• **WHAT THIS TASK INVOLVES**: Please put the lines of the listing below into a numbered list, dropping blank lines and leaving the pictures out.

+++ RECORDS FOR THIS EXERCISE

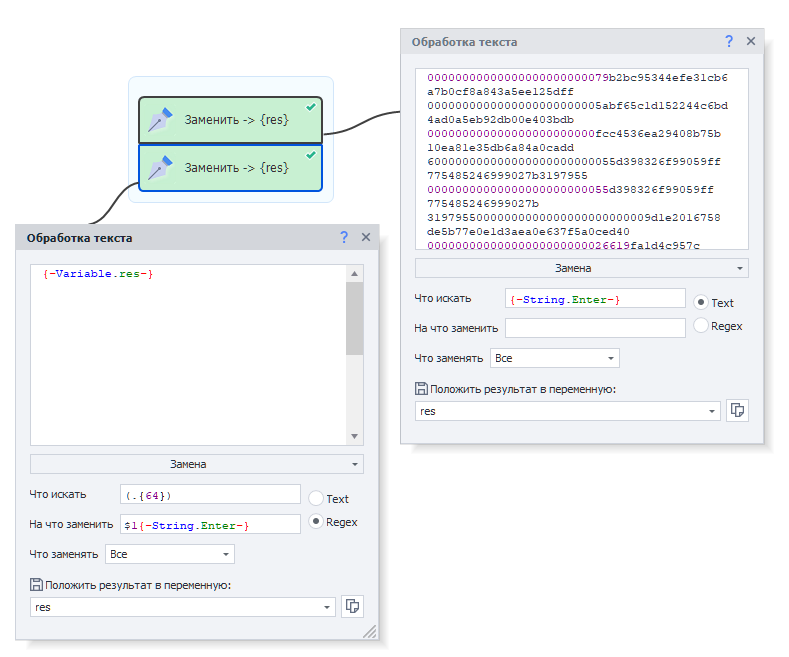This screenshot has width=789, height=657.
Task: Click save icon beside right Положить результат label
Action: [x=421, y=389]
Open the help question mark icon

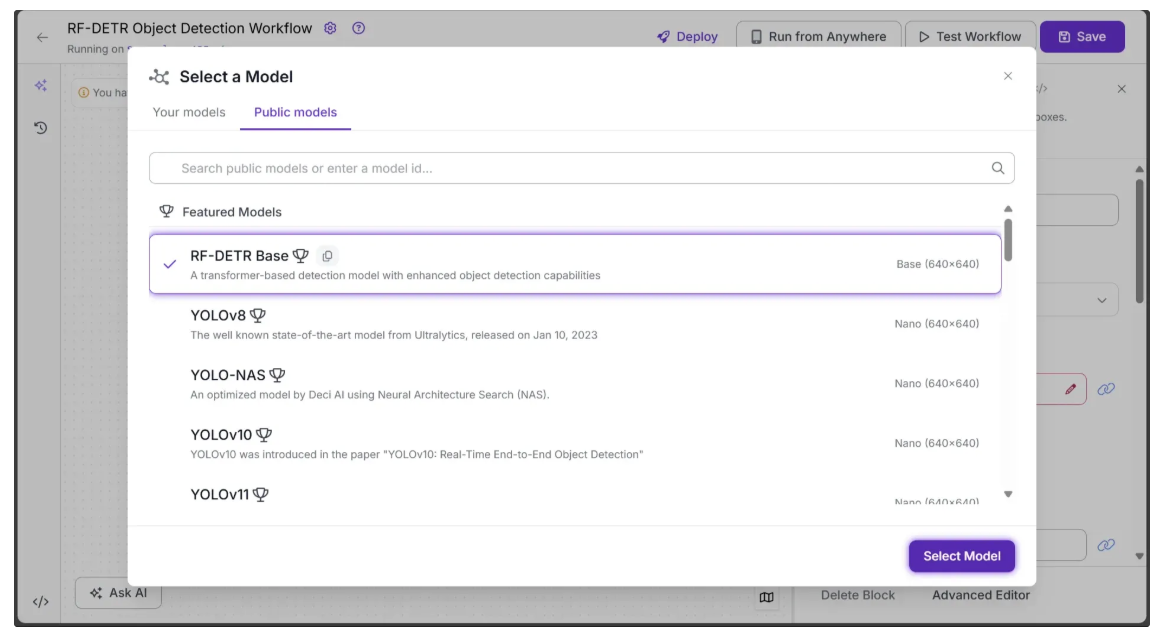pyautogui.click(x=359, y=29)
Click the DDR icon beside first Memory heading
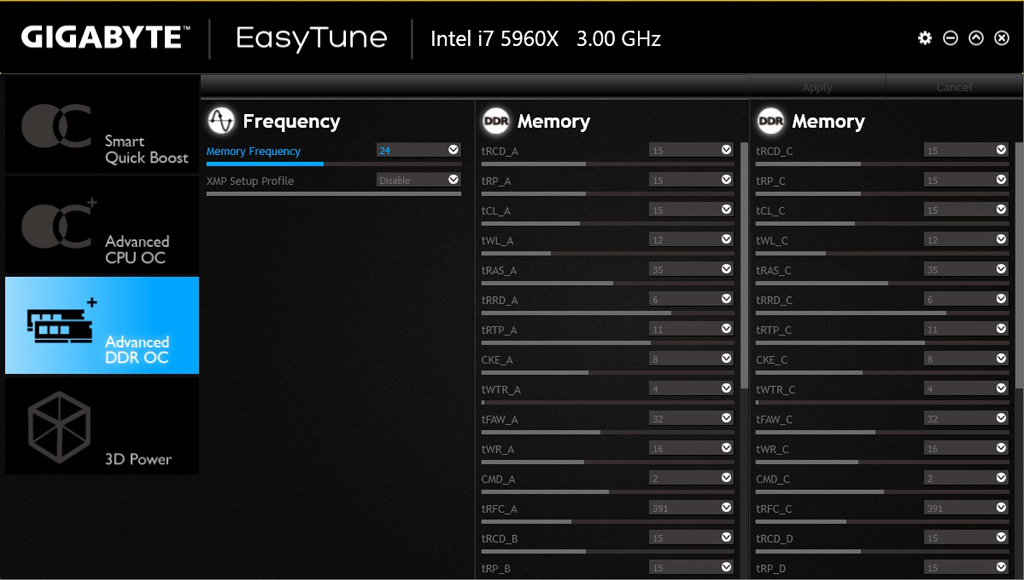Image resolution: width=1024 pixels, height=580 pixels. coord(496,121)

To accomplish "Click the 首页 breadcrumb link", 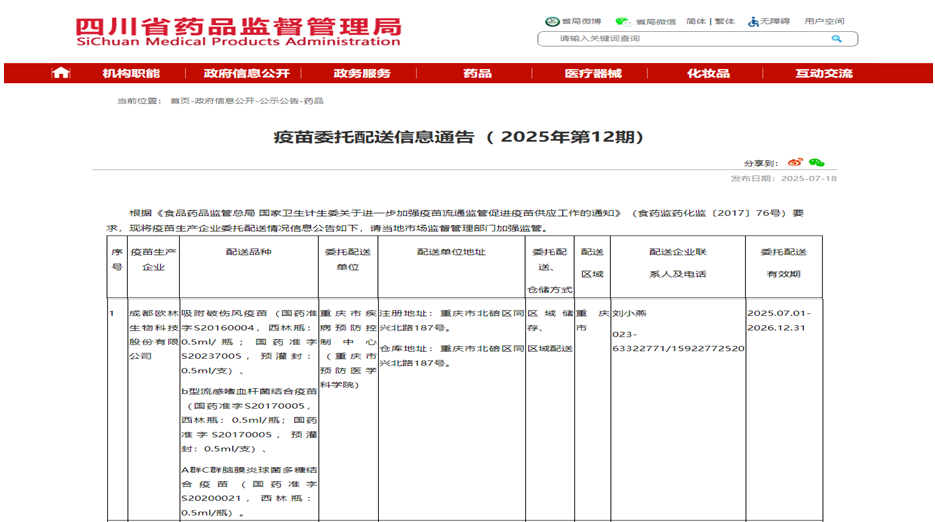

++++++

• **THE RESPONSE**:
1. This screenshot has width=789, height=657.
2. Task: Click save icon beside right Положить результат label
3. Action: [x=421, y=389]
4. Open the help question mark icon
5. pyautogui.click(x=359, y=29)
6. Click the DDR icon beside first Memory heading
7. Image resolution: width=1024 pixels, height=580 pixels. coord(496,121)
8. To accomplish "Click the 首页 breadcrumb link", 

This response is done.